Start of EXERCISE MATERIALS

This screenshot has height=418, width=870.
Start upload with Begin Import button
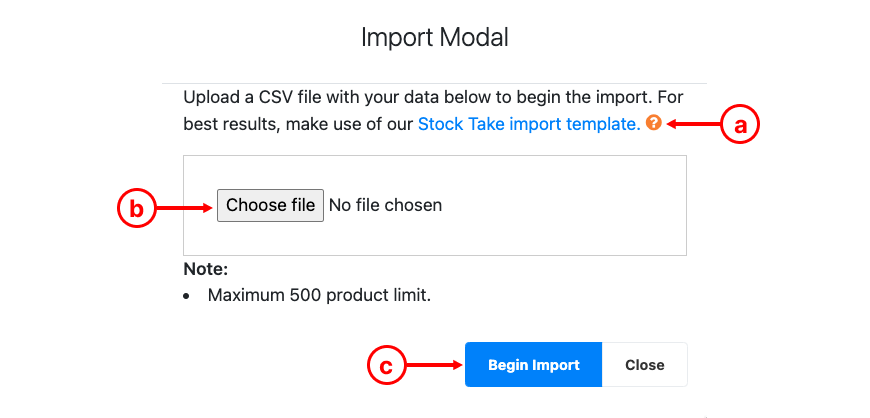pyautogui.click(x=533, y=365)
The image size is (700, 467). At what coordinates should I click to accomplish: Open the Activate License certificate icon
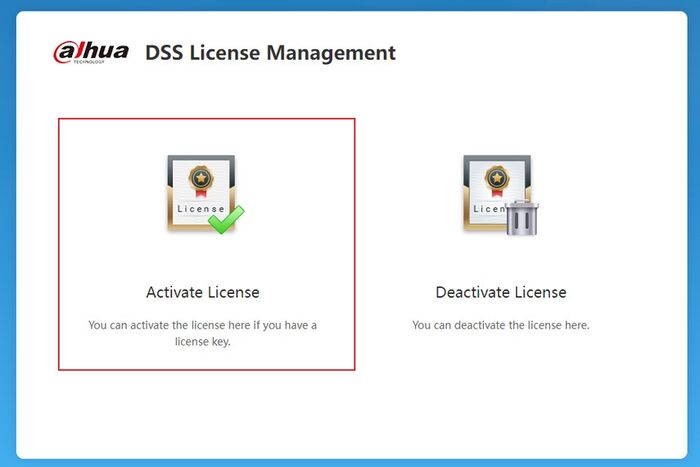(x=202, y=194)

End of EXERCISE MATERIALS

## TASK INSTRUCTIONS
Please print each entry exactly as it stands, without the pictures.

## OUTPUT
This screenshot has height=418, width=870.
Start upload with Begin Import button
pyautogui.click(x=533, y=365)
The image size is (700, 467). At what coordinates should I click to accomplish: Open the Activate License certificate icon
(x=202, y=194)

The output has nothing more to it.